Der Gesetzentwurf, so erklärte die Ministerin weiter, diene »der Sicherung des Vertrauens« sowohl der Verfahrensbeteiligen als auch der Öffentlichkeit in die »religiöse, weltanschauliche und politische Neutralität der Justiz«. Die neue Vorschrift gelte für das Auftreten von Richtern und Staatsanwälten bei der Wahrnehmung ihrer Aufgaben »in einer Verhandlung oder bei anderen Amtshandlungen in Anwesenheit justizfremder Dritter«.

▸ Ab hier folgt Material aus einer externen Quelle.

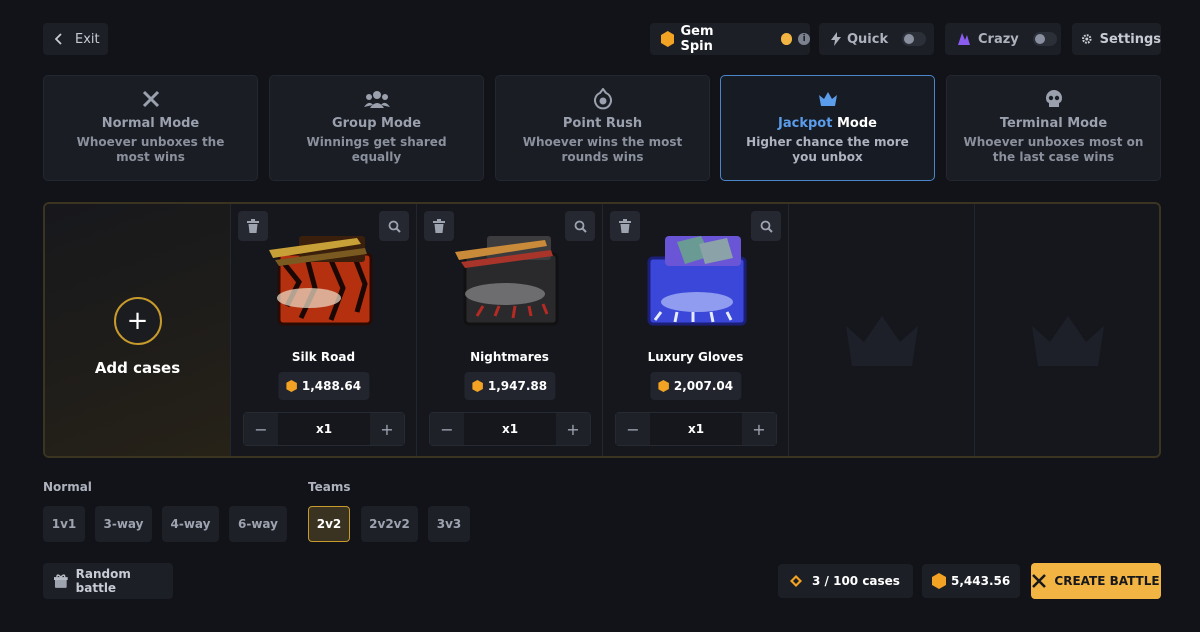 The width and height of the screenshot is (1200, 632). What do you see at coordinates (696, 357) in the screenshot?
I see `case-name: Luxury Gloves` at bounding box center [696, 357].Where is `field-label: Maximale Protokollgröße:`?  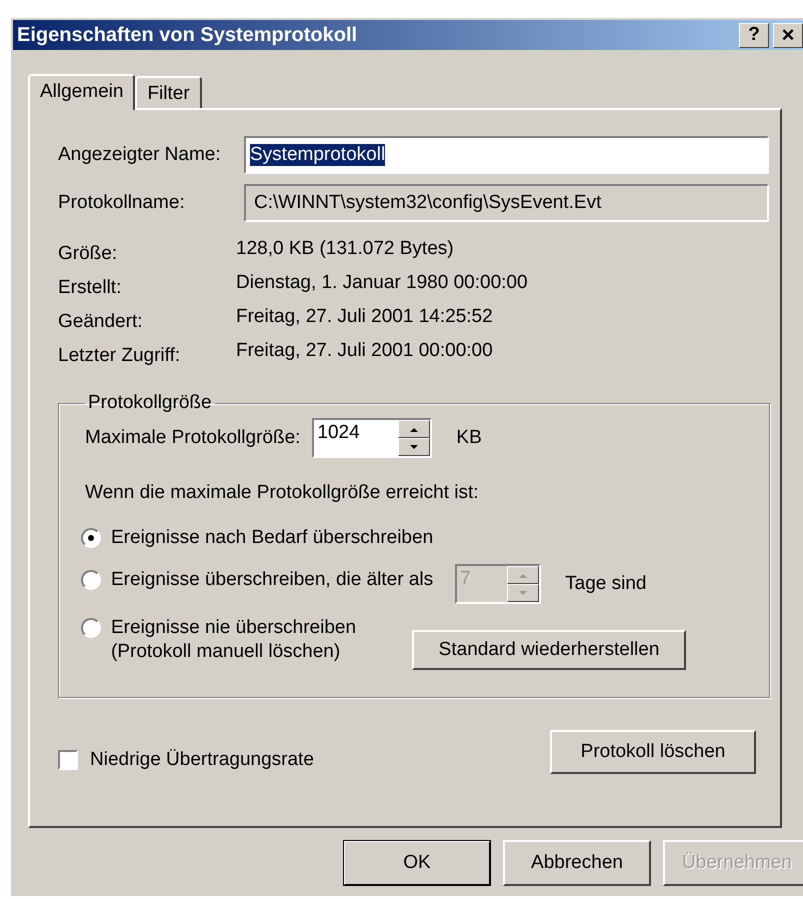 field-label: Maximale Protokollgröße: is located at coordinates (192, 438).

Einmütige Zustimmung erfuhr Havliza sowohl seitens der Sozial- und Christdemokraten als auch von den Oppositionsspartein FDP und AfD. Thiemo Röhler (CDU) bekundete, er sei »traurig«, dass der Gesetzesentwurf von »zwei Verbänden« – er nannte sie nicht – massiv kritisiert worden sei. Die Regelung sei doch »kein Berufsverbot«. Die Kritik kam vom Landesverband der Muslime in Niedersachsen (Schura) und von der Islamischen Gemeinschaft Milli Görüs (IGMG). Die Verbände kritisierten, dass das geplante Gesetz muslimische Frauen, die aus religiöser Überzeugung ein Kopftuch tragen, vom Richteramt ausschließen würde. Auch hatten die Organisationen bemängelt, dass Kopftücher im Verhandlungssaal verboten werden, das neue Gesetz jedoch nicht das Kreuz der Christen aus den Justizräumen verbanne. Auch dies sei ein religiöses Symbol.
Vor solch einem Kreuzverbot sei die Koalition zurückgeschreckt, stellte Helge Limburg (Grüne) fest. Nur noch in den zwei niedersächsischen Gerichten in Vechta und in Cloppenburg hingen Kreuze, erwiderte die Justizministerin. Das aber habe einen historischen Hintergrund, einen Protest aus dem Jahr 1936. Damals hatten sich in der Region viele Menschen gegen das vom Hitlerfaschismus angeordnete Abhängen der Kreuze gewehrt.
Der als »Kreuzkampf« in die Geschichte Südoldenburgs eingegangene Widerstand hatte viele tausend gläubige Katholikinnen und Katholiken mobilisiert, darunter sonst regimetreue Mitglieder der SA und der HJ. Besondere Andachten zum Verbleib der Kreuze, vor allem in Schulen, fanden statt, gut 3000 Pilger machten sich aus gleichem Anlass zu einer Wallfahrt auf. Schließlich lenkten die Nazis ein, nahmen den AntiKreuz-Erlass zurück. Dennoch blieb das Engagement der Bevölkerung nicht ohne böse Folgen: 1937 wurden mehrere Aktivisten des »Kreuzkampfes« ins Gefängnis geworfen, einer der beteiligten Männer kam ins Konzentrationslager Oranienburg.
An dieses Ereignis sollen die Kreuze in den beiden Gerichten erinnern. Auf Wunsch von Verfahrensbeteiligten können sie während einer Verhandlung abgenommen werden.
Die Verbände kritisierten, dass das Gesetz muslimische Frauen vom Richteramt ausschließen würde.